S-1 (Taiho Pharmaceutical Co., Ltd., Tokyo, Japan) was given orally twice daily after meals at a fixed dose of 80 mg m−2 day−1 for 14 consecutive days, followed by a 14-day rest period; this cycle was repeated every 4 weeks. The dose of S-1, decided on the basis of the patients' body surface area (BSA), was 40 mg (BSA <1.25 m2), 50 mg (BSA 1.25–1.5 m2), or 60 mg (BSA ⩾1.5 m2). Paclitaxel (Taxol; Bristol-Myers Squibb, Tokyo, Japan) was administered intravenously over the course of 60 min on days 1, 8, and 15. To prevent hypersensitivity reactions, all patients received 20 mg of dexamethasone intravenously, 50 mg of diphenhydramine orally, and 50 mg of ranitidine intravenously 1 h before paclitaxel infusion. The initially administered dose of paclitaxel was 40 mg m−2 (dose level 1). The dose was scheduled to be increased in 10 mg m−2 increments to 70 mg m−2 (dose level 4), unless the maximum tolerated dose (MTD) was reached. At least three patients received each dose level. If one of the three patients at a given dose had any dose-limiting toxicity (DLT), three other patients were assigned to receive the same dose. If one of the resulting six patients had DLT, the dose could be increased to the next level; if two or more patients had DLT, that level was deemed the MTD. If DLT occurred in two or all three of the patients initially assigned to a given dose level, that level was also considered the MTD. The MTD was thus defined as the dose at which >33% of the patients had DLTs during the first course of treatment. The recommended dose (RD) for phase II studies was defined as one level below the MTD. Toxicity was graded according to the National Cancer Institute common toxicity criteria, version 2.0. Dose-limiting toxicity was defined as follows: grade 4 leucopenia/neutropenia, febrile grade 3 neutropenia lasting for more than 4 days, grade 3 thrombocytopenia, and any grade 3 or above non-haematological toxicity (excluding anorexia, nausea, vomiting, alopecia, and general fatigue).

(Pixel coordinate grounding data)
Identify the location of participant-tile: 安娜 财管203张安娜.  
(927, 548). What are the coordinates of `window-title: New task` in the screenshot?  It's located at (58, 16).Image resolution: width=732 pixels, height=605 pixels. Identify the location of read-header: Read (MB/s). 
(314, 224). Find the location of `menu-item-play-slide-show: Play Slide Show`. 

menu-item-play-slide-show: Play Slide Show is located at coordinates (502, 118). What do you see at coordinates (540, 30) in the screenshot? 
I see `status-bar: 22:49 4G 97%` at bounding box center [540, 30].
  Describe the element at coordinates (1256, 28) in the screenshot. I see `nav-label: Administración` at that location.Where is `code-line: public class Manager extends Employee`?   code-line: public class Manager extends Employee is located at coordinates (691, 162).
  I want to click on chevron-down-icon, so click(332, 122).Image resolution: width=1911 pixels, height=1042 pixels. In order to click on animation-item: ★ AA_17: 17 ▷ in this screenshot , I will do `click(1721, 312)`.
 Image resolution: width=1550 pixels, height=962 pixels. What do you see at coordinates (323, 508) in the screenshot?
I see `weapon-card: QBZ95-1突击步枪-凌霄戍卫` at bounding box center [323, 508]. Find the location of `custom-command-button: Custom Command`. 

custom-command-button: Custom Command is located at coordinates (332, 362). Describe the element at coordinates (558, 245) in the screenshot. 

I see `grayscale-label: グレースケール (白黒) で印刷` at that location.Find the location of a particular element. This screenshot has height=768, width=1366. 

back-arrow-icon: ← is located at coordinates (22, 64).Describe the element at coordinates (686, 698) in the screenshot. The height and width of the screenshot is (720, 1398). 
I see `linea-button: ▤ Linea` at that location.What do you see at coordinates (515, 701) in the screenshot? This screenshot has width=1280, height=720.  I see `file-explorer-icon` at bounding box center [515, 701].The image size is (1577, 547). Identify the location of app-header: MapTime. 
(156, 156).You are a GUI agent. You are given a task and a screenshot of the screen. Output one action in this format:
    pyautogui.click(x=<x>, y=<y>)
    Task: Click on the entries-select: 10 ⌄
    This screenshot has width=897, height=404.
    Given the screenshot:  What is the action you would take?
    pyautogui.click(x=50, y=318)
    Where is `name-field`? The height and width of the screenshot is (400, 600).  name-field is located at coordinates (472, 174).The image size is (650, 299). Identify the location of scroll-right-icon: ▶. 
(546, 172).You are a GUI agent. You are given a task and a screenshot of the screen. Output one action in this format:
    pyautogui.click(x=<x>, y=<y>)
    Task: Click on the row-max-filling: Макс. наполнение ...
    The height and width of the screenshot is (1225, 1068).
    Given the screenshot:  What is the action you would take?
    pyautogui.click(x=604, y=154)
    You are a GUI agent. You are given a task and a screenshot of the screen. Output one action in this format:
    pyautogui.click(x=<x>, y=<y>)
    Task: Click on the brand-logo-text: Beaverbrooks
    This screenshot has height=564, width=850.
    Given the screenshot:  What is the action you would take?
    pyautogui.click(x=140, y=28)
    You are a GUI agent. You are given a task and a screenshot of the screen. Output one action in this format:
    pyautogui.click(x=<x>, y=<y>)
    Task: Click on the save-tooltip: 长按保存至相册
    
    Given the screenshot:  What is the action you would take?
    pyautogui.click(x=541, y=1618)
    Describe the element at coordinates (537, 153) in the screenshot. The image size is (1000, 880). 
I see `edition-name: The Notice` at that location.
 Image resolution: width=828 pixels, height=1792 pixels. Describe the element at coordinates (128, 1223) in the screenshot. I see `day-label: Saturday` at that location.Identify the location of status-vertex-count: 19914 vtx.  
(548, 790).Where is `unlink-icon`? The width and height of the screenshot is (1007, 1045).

> THE TASK:
According to the text on S-1 and paclitaxel dosing, how was the recommended dose for phase II studies defined?

> TASK SOLUTION:
It was defined as one level below the maximum tolerated dose (MTD).